Friday, September 29, 2006

Retro Retail Video - "Buying Food"

Buying Food (1950)

Here's a vintage educational short to watch before you head out to the supermarket next time. Take notes, and beware that impulse buying!

This was originally produced by the Centron Corporation, for Young America Films, and is a home management guide to sensible food shopping. At least, it was all supposed to be sensible back then anyway. Whether or not the strategies still are today, is up to you to decide.

Basically it's the kind of creaky old 16mm film we used to fall asleep to (while we drooled on our desks) in school. But heck, if you can manage to stay awake now, it actually still has some handy tips that, it turns out, are really pretty timeless.

Note: Video is Flash format. If you don't see it, you must temporarily disable your ad-blocking programs.


Anonymous Anonymous said...

Check out Henry and his old lady's bowling ball and pin S&P shakers. Classic!

Fri Sep 29, 04:52:00 PM  
Blogger Cora said...

Oystery, cakes and a turnip type thing (looks like what we call "Steckr├╝be") - what was Henry thinking?

Actually, a lot of this advice, e.g. stick to a grocery list, read labels, check sizes, is still around today, though I miss the old standby of "the product in the middle of the shelf is always the most expensive". And homecanning has gone out of fashion, probably for the better, considering how much of the stuff tasted.

Notable by its absence were references to nutrition and ecological concerns. For example, the "Buy in season" advice is still around today, but as much for ecological as for economic reasons. And "Read the label" is usually done for health reasons, i.e. to check the ingredient list for additives. Also notable is that there was no mention that fresh and frozen foods contains more vitamins than canned or dried foods, whereas modern advice would certainly include this fact.
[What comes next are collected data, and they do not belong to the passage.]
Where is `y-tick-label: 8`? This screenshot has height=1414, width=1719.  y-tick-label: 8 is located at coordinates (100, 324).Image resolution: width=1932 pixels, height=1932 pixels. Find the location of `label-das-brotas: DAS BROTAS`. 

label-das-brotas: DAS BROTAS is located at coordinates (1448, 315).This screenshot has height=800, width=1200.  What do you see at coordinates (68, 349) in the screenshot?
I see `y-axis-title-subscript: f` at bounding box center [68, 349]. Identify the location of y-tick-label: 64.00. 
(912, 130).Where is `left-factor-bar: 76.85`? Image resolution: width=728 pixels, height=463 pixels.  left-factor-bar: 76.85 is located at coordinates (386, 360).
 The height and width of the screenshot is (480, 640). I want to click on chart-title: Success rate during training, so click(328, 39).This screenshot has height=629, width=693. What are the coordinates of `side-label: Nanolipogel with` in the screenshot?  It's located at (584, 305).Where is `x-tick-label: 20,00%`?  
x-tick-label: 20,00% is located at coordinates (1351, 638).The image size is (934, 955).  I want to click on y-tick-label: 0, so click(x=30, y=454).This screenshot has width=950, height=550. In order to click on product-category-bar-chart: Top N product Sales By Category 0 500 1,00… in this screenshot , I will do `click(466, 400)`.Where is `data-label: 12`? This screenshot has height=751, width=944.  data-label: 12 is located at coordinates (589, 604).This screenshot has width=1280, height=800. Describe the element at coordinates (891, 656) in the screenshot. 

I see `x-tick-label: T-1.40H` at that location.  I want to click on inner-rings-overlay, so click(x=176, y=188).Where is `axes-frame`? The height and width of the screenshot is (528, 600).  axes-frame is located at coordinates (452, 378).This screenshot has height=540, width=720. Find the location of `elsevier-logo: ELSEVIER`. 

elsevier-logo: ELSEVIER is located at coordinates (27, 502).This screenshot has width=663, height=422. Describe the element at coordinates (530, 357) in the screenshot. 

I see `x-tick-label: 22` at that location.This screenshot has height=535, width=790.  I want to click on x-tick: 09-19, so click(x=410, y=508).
Utterly shocking was the advice to buy low quality meat, though. Maybe it is because Germany has just gone through a meat scandal, but currently the advice would be "Buy the best possible meat" rather than "Buy the lowest quality that's still edible".

Funny, though, that the film cannot resist warning about the dangers of raw milk, even though those dangers are grossly exaggerated, i.e. if you keep raw milk or a raw milk product like cheese well cooled, the risk is negligible. Still, those were the days when you could still buy raw milk at the supermarket. Nowadays, you'd have to go directly to the farmer.

Plus, thank to this film, I finally know what those beans are called in English.

Fri Sep 29, 06:16:00 PM  
Blogger hushpuppy said...

I loved the organ music. It reminded me of going out to the ballpark in the days before they played records over the sound system.

Interesting to me, even 56 years ago, they were using the Stupid White Guy as illustration for doing something idiotic. Look at today's commercials; he's still out there, being a doofus, forever being saved from his own dumbness by his long-suffering wife.

Fri Sep 29, 07:16:00 PM  
Blogger Chris Sobieniak said...

Still quite centered on what a woman's occupation is like if already married! Not that concerned about it myself, but I have to settle for that mindset when I watch these!

Noticed a supermarket see see in one shot is an IGA type. Remember going to one of those up in Michigan once.

Giving the mention of impulse buying, I don't think we have yet to learn that lesson well when it comes to non-food related items. Obviously the mall had been the big instigator of that, but also the mindless products you see at gas station food marts like those laser pointers and novelty lighters.

Aside from the quantity of an item to suite particular families, I often have to shake my head in disbelief at places like Costco, but then, I assume people just don't care either way!

Do they still sell Grade C string beans? :-)

Being reminded of one of the times that MST3K showed a Young America film as a short before a film, and one of the guys crack a joke about how the eagle's eye at the end looks like the Communist hammer and sickle! After noticing that, it's hard for me not to notice whenever that comes up like in this film!

Watching stuff like this reminds me of the experience I had in having to be in junior high back in the early 90's, and subjected to watch a worn-out 16mm print from the 70's on proper hygene tips that had guys in afros learning how to get the most out of common household items instead of impulsively buying products like deordorant and toothpaste. Essentially it encourages the old standby things my mom would tell me about like using baking soda as toothpaste or soap for something else and what-not. Nowadays this is all meaningless with the products available to us that makes it less trivial we ever need to bother doing something like that again.

Sat Sep 30, 04:24:00 PM  
Blogger Cora said...

I did notice the hammer and sickle, and I have never seen MT3K. Thought it was just me, though.

And the baking soda as toothpaste advice is still around. Tastes awful, though.

Sat Sep 30, 06:04:00 PM  
Blogger Chris Sobieniak said...

And the baking soda as toothpaste advice is still around. Tastes awful, though.

It doesn't if you get the store-bought type! :-)

Sat Sep 30, 07:03:00 PM  
Anonymous Anonymous said...

Didn't they have refrigerators back in the 1950s??